AnswerDotAI / byaldi

Use late-interaction multi-modal models such as ColPali in just a few lines of code.
Apache License 2.0
328 stars 33 forks source link

Document classification #13

Closed sandorkonya closed 2 days ago

sandorkonya commented 1 week ago

Thank you for this repo!

I saw the text based RAG example where a text query returns the most likely page with the possible answer on it.

Is it possible to use the system for document classification task where the query is not a text but a (page of an) another document? For example with a simple vector similarity of their embeddings? How can we access the embeddings of the pages themselves for this?

Regards

sandorkonya commented 1 week ago

The solution, if someone finds this:

from pdf2image import convert_from_path
from byaldi.colpali import ColPaliModel

model = ColPaliModel.from_pretrained("vidore/colpali-v1.2", device="cuda", verbose=1)
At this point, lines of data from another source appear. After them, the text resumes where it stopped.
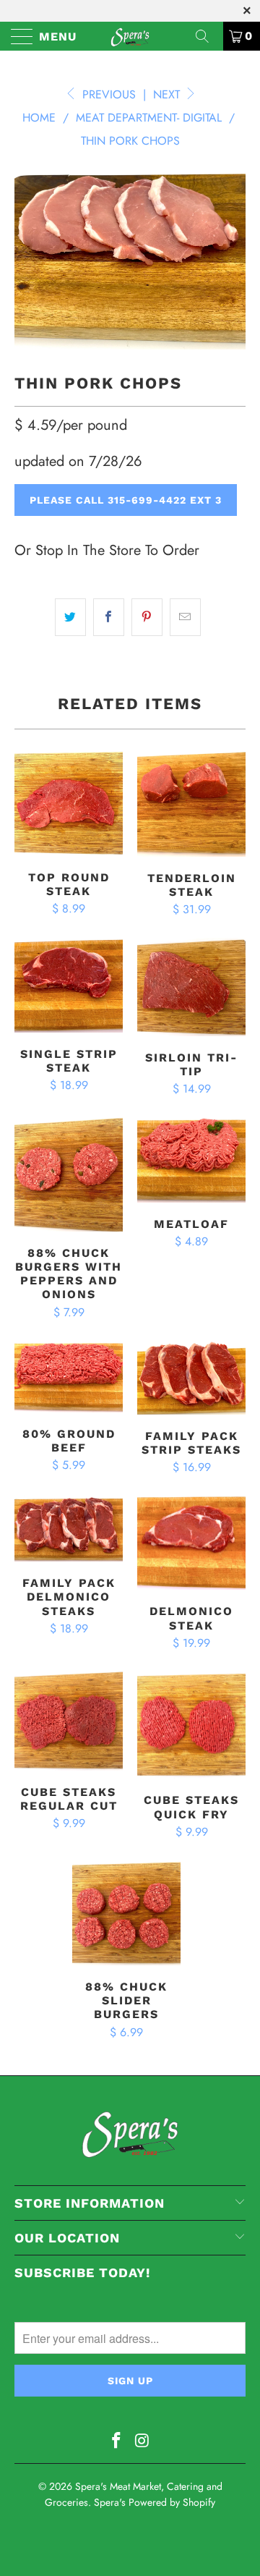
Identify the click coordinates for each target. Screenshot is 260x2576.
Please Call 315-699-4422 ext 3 (126, 500)
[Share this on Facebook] (108, 617)
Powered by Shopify (172, 2502)
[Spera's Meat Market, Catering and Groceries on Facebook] (116, 2441)
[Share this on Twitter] (70, 617)
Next (168, 94)
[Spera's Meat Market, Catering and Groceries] (130, 36)
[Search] (207, 36)
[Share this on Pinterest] (146, 617)
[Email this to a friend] (185, 617)
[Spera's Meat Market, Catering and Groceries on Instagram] (142, 2441)
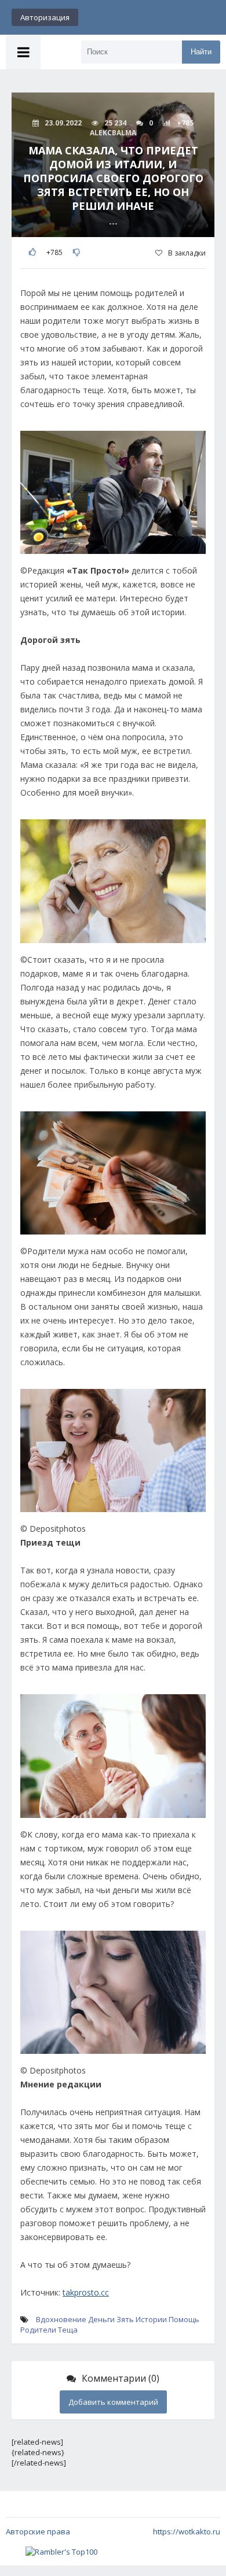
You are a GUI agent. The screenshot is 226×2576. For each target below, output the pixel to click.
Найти (201, 51)
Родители (38, 2329)
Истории (151, 2319)
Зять (125, 2319)
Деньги (101, 2319)
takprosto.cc (86, 2292)
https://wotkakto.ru (186, 2531)
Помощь (184, 2319)
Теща (68, 2329)
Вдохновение (61, 2319)
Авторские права (38, 2531)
pdf_pages = convert_from_path("./docs/attention.pdf", dpi=300 )

encoded_result = ColPaliModel.encode_image(model, input_data=pdf_pages[0])

encoded_result.shape

--> torch.Size([1, 1030, 128])

LarsAC commented 1 week ago

So is the 1030x128 an embedding then ? Have you successfully clustered / classified documents via similarity on those ?
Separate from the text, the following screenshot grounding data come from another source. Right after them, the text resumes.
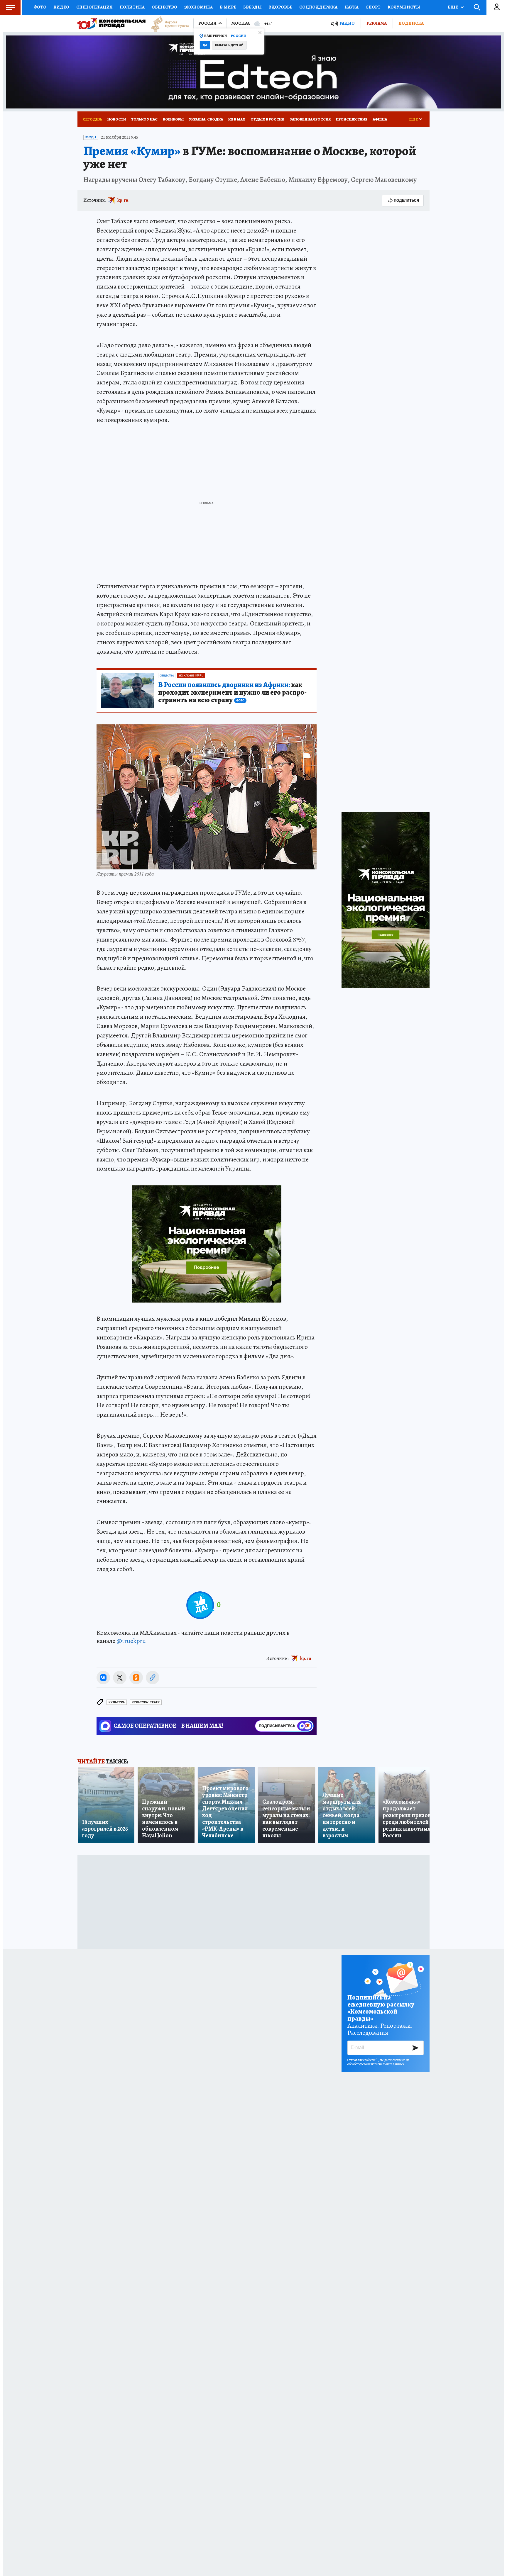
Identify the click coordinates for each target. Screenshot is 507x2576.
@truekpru (131, 1641)
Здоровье (280, 7)
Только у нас (144, 119)
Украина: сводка (206, 119)
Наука (351, 7)
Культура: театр (146, 1702)
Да (205, 45)
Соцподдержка (318, 7)
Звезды (252, 7)
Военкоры (173, 119)
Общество (164, 7)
bclavie commented 2 days ago

Hey,

I'm not sure if late interaction is very strong as a classifier, or at least, not sure if it's any stronger than just using the base VLM (in this case, PaliGemma) to perform classification. But yes, in terms of using Byaldi, there are (currently undocumented as they're decently un-tested) helper functions encode_image and encode_query to get just raw embeddings out of the models.